If the technology is cheap, as you point out, then the next logical step might be a collaborative project to get a network of inexpensive, miniature, buoyant craft's out to sea - for the purpose of actively measuring levels of cesium 137; sharing these results for everyone to see, to graph, and to check on at any given time of the day.

One-time results from a fish is useful data but to have a whole swarm of devices actively monitoring levels in various locations would be ideal.

Thinking ahead, the next hurdle could be the logistics of internet connection - maybe they could connect to each other in a mesh-network that daizy-chains back to an internet connection closer to shore. Oh, and power (solar panel maybe?). Navigation. Yeah - some challenges for sure, but it all seems within reason.

Somebody did this. Before the experiment, they expected a background level of Cesium 137 of between 1 and 2 bq/M^3 (caused by 1950s nuclear testing, which released a ton of it).
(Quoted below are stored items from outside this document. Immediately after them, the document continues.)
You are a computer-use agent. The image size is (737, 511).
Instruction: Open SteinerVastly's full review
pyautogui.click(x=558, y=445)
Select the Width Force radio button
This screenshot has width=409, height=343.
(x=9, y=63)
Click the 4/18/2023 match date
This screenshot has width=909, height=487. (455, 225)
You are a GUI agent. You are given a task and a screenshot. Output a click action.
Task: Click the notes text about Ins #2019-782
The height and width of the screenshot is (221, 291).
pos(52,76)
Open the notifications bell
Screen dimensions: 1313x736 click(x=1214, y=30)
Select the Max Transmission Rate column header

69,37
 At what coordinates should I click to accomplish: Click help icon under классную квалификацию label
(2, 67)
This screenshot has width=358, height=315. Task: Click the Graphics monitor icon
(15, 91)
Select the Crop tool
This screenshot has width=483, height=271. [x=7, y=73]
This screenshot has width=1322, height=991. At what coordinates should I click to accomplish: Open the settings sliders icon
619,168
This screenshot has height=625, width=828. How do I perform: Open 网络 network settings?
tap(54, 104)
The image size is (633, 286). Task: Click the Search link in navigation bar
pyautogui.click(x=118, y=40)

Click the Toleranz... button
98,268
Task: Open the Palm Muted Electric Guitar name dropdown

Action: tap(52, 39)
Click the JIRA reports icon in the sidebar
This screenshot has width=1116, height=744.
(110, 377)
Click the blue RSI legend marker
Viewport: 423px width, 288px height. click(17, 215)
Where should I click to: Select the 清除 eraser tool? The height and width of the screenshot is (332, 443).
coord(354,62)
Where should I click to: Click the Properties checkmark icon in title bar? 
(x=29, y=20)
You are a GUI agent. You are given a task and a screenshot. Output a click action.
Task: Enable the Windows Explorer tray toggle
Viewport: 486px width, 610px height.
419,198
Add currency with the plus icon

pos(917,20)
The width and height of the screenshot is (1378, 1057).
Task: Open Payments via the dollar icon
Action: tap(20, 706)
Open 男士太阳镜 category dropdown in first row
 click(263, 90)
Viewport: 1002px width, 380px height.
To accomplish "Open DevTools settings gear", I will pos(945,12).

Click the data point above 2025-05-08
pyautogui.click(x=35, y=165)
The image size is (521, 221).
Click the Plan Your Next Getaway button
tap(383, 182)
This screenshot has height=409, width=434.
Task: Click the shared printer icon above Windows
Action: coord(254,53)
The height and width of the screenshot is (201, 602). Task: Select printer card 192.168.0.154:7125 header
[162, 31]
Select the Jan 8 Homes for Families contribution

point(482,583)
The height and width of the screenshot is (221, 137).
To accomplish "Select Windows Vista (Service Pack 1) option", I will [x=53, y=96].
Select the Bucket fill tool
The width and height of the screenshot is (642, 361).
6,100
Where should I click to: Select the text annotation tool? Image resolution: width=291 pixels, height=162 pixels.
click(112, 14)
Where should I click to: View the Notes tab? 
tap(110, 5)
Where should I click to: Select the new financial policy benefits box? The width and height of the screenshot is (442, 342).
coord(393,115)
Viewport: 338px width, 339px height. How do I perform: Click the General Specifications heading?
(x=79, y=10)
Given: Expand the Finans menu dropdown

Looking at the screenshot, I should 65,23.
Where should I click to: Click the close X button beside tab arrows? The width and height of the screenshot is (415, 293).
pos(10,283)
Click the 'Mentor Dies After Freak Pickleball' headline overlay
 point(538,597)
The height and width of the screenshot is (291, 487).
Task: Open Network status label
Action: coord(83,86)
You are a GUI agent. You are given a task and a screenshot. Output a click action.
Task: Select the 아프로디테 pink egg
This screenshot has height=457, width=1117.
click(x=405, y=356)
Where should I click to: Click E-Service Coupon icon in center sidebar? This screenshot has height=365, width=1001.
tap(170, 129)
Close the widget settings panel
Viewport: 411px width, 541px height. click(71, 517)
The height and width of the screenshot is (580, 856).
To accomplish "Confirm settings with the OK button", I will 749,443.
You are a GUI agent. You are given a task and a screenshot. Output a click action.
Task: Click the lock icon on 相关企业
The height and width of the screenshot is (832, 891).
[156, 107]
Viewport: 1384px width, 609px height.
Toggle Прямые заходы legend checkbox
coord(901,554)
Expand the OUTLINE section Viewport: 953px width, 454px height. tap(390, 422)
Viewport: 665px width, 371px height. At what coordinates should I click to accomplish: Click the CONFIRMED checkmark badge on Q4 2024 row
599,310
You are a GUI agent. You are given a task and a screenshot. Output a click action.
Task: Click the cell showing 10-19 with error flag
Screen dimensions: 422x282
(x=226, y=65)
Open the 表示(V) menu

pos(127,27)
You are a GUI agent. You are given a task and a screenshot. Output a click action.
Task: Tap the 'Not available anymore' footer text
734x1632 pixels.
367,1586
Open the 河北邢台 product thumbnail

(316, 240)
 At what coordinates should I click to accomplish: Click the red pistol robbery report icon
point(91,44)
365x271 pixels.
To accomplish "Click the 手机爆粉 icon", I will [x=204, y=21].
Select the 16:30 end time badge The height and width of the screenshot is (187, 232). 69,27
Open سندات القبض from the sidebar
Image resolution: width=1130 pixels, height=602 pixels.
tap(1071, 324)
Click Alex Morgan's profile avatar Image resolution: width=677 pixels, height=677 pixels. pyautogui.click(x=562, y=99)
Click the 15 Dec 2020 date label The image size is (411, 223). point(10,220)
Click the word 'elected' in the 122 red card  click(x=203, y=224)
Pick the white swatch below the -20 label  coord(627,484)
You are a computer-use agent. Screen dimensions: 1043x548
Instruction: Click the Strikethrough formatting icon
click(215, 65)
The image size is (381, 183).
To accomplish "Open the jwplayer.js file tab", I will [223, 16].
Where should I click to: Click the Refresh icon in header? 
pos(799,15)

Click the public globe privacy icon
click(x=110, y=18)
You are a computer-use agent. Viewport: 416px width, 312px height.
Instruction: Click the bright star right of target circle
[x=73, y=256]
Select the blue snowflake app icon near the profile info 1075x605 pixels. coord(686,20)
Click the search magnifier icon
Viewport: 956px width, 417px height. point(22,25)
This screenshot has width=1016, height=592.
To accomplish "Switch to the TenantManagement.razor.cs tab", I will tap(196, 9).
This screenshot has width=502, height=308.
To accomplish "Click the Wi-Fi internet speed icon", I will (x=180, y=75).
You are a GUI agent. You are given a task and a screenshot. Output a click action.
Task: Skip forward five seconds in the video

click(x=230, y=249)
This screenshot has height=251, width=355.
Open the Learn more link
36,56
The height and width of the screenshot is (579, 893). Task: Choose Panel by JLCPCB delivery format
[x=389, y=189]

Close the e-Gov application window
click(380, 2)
They found actual levels between 1 and 2 bq/M^3 across the Pacific with some small variation above and below: http://ourradioactiveocean.org/results.html

Think about it this way. Worst-case estimates are that 2-4 kilos of Cesium 137 were released. If it all ends up in the ocean, the total Pacific Ocean weighs on the order of 638,000,000,000,000,000,000 kilos. The total new Cesium 137 is: 0.000000000000000000627% of the ocean. At a 30 year half-life, that's one decay event per 70 liters per hour.

Not going to happen, nor is there much reason to do so. For one, the NaI detectors are relatively inexpensive, but still you're talking about $10K each minimum for such a setup. There are other detectors that would work for this (EJ-309 for instance, you need a detector capable of energy spectroscopy), but they're even more expensive and often extremely toxic. What I was describing is a setup to measure contamination of the water while it's still at the plant.

These sorts of statistics are monitored and the data is available ( http://www.biogeosciences.net/10/6045/2013/bg-10-6045-2013.p... ), but the contamination levels are so low that you have to use a very different method. Basically they go out and collect a bunch of sea water (linked report uses 100 liters), then filter it through a microfilter and the filter, which traps all of the cesium, is measured back in a laboratory using a very sensitive HPGe detector (which cost $100K+ and require cryogenic cooling at all times).

The measured activity levels in that report were in the range of about 1-15 Bq/m^3 of sea water. That's 1-15 atoms disintegrating per second (there's ~10^29 atoms in a cubic meter of water). Those levels are far too low to reasonably measure at sea, end of discussion. Even the highest observed dispersal of about 140Bq/m^3 (which was actually Cs-134 and was in a small area immediately after the disaster) would be very tough to measure in real time like you suggest.

Much more practical is to monitor the rate of dispersal at the outlet (i.e., the pipes pumping water into the ocean at Fukushima) and simulate the fluid dynamics to calculate the dispersal. These results you then validate by comparing to spot measurements taken in the manner described in the linked paper. In fact, this is again exactly what they do. This work is widely published and openly available, but not well known to the general public because it's rather technical. My own research work is on a related subject, but different application (finding the position of a concentrated radioactive source in an urban environment).